Who Owns Your Listening Preferences?
- Jorge Caballero
- Oct 21, 2021
- 12 min read
By Jorge Caballero


In my days as a college student the Internet was fairly new. In order to have it, you needed a computer new enough that you could plug a telephone jack to it. Also, you needed software, and for that, you made your way to an electronic goods store or a record store. There, in some display bin made of cardboard you’d pick up a single CD wrapped in plastic: Try America Online For Free. Upon returning home, you’d turn on your PC by pressing a big, soft button nestled almost in the middle of the CPU tower, and after some time, you’d insert the CD into the PC. A window appeared on the monitor. You’d then follow the instructions: select your service, agree to the terms, and connect. After a few seconds of computer magic, the America Online interface would present you the World Wide Web. “Welcome."

§ MATERIAL
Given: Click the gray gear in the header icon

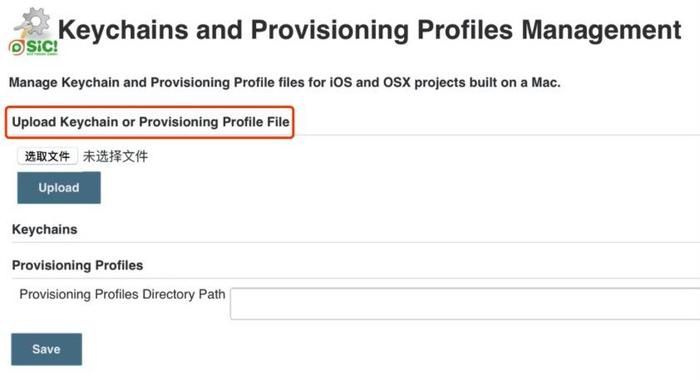Looking at the screenshot, I should coord(35,21).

§ EXERCISE
In the listening-preferences essay, why did getting online require a trip to an electronic goods store or a record store? This material comes from a different source than the essay.

§ TASK OUTPUT
Besides a computer new enough to take a telephone jack, you needed software. That software came as a "Try America Online For Free" CD picked up at one of those stores.